Sunday, November 30, 2008
Saturday, November 29, 2008
Today was a fairly quiet day, I'm battling yet another cold. Hmph. I'd hate to see how sick I was if Little Missy was in daycare. Apparently, I'm the one bringing home the crap.
Friday, November 28, 2008
Thursday, November 27, 2008
Wednesday, November 26, 2008
I have been using one of those stone dishes and I have finally decided to chuck the thing. The last three loaves I have made recently haven't been cooked through. My teflon version doesn't have this problem. Last night I experimented by making a bigger loaf, I knew I would need to bake it longer because of the extra dough, but I had to pull it out before the sides and bottom burned to a crisp. When I turned it over the middle fell out and looked like gooey mess.
I thought these stone babies were supposed to be the best thing ever. I've had nothing but problems. If anyone has any suggestions other than tossing it, or maybe turning it into a pot for plants, let me know.
Tuesday, November 25, 2008
That's the amount of sleep I got last night. This insomnia is getting worse. I woke up somewhere around 1am and went downstairs to see what my hubby was doing as I couldn't sleep. Nothing helps. I went to the couch. I sat in child's pose downstairs. I tried to go to my calm place. Nothing. I think I finally fell asleep somewhere around 5am with my earplugs in and my head under the pillow. This is getting out of hand.

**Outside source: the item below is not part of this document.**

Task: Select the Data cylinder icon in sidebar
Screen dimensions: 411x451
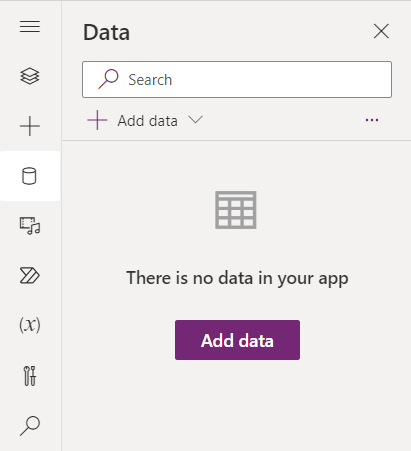Action: 29,176
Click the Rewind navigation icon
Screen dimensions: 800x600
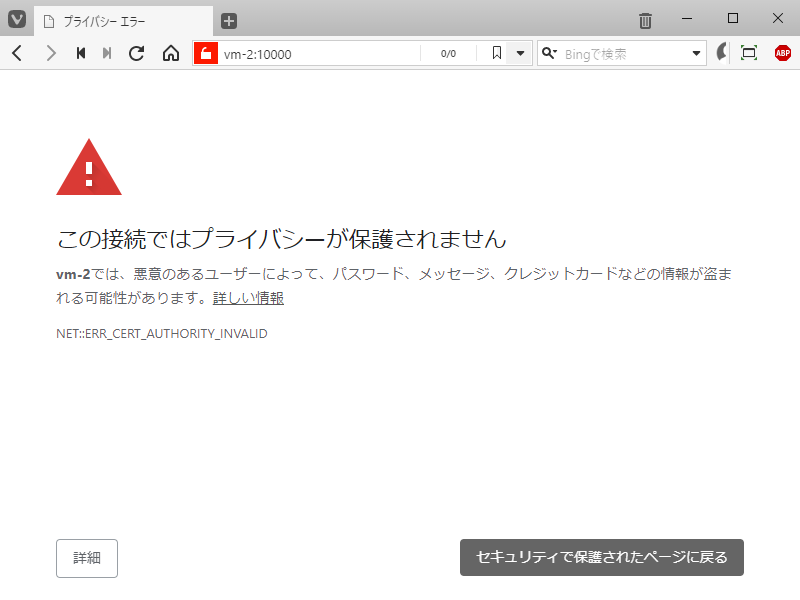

In the past, this has occurred when I have been a) extremely stressed about work/life or b) bored out of my damn mind. I'm not stressed (other than not sleeping) so I am leaning towards 'b'. I'm bored. My job is boring. My life is a pattern of the same thing over and over and over. I'm stuck in a rut.
How can you be in a rut with a toddler, you ask? Aren't things always changing? Yes and no. Yes, she is starting to communicate better and getting into more things but it's always the same routine when I get home from work. Eat, play with her by myself, put her to bed, watch TV, go to sleep, wake up in the middle of the freaking night. Oh, bath night is in there once in awhile.
The real boredom is at work. I am so freaking bored. I find my ability to stay focused severely limited. I am no longer excited about this job or the material. And I am sick of my work being torn apart, rewritten and commented on again and again when it has been published. Sensitive, you say? Maybe a little, but I will say it again. My job is to translate legal jargon into 'normal person' speak. When you red line and rewrite it, why should I bother even trying to put something together in the first place. Just write the thing yourself.
I know I should be thankful. For my family, having a job in this economy and for my health. I feel guilty being upset about the boredom of my life but can't seem to get myself to snap out of this. The kicker is that actually sleeping would likely make me a happier person who wouldn't dwell on this crap.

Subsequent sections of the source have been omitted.